Below are key matrix operations with definitions, motivations, and examples.

#### 1. Matrix Multiplication

**Definition:** For matrices $A$ (of shape $m \times n$) and $B$ (of shape $n \times p$), the product $C = A \times B$ is an $m \times p$ matrix where:

$$
C_{ij} = \sum_{k=1}^{n} A_{ik} \times B_{kj}
$$

**Motivation:** Matrix multiplication is used in transforming data, computing neural network activations, and many other machine learning applications.

**Example:**

In [4]:
import numpy as np

# Define two 2x2 matrices
A = np.array([[1, 2],
              [3, 4]])
B = np.array([[5, 6],
              [7, 8]])

# Matrix multiplication using the @ operator
product = A @ B
print("Matrix product (A @ B):\n", product)

Matrix product (A @ B):
 [[19 22]
 [43 50]]


#### 2. Transposition

**Definition:** The transpose of a matrix is obtained by flipping it over its diagonal. For matrix $A$, the transpose $A^T$ is defined as $(A^T)_{ij} = A_{ji}$.

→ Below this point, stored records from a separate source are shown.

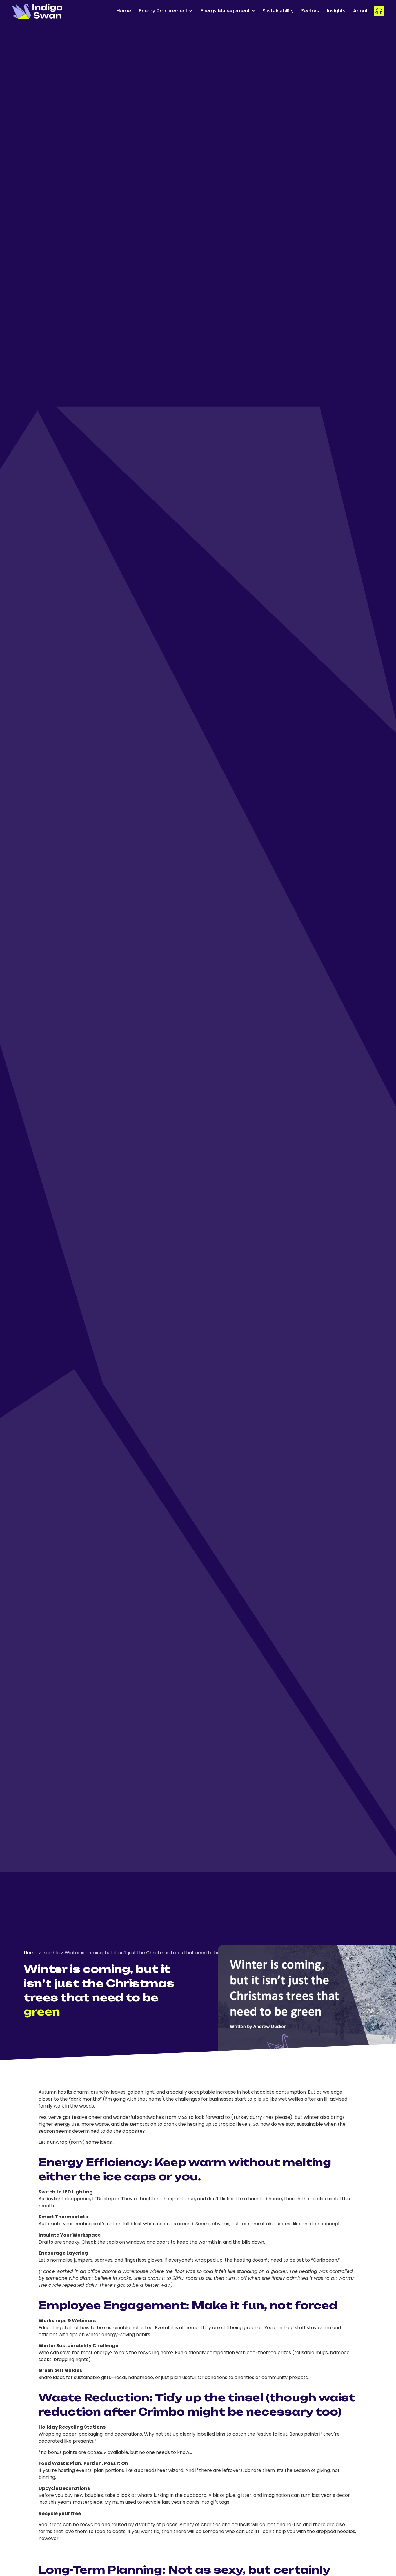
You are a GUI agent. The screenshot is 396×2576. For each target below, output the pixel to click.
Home (30, 1952)
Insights (51, 1952)
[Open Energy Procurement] (190, 11)
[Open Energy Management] (253, 11)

**Motivation:** Transposition is essential for aligning dimensions, computing covariance matrices, and solving systems of equations.

**Example:**

In [7]:
# Transpose of matrix A
A_transpose = A.T
print("Transpose of A:\n", A_transpose)

Transpose of A:
 [[1 3]
 [2 4]]


#### 3. Element-wise Multiplication

**Definition:** Multiplies corresponding elements of two arrays of the same shape. For arrays $A$ and $B$, $(A * B)_{ij} = A_{ij} \times B_{ij}$.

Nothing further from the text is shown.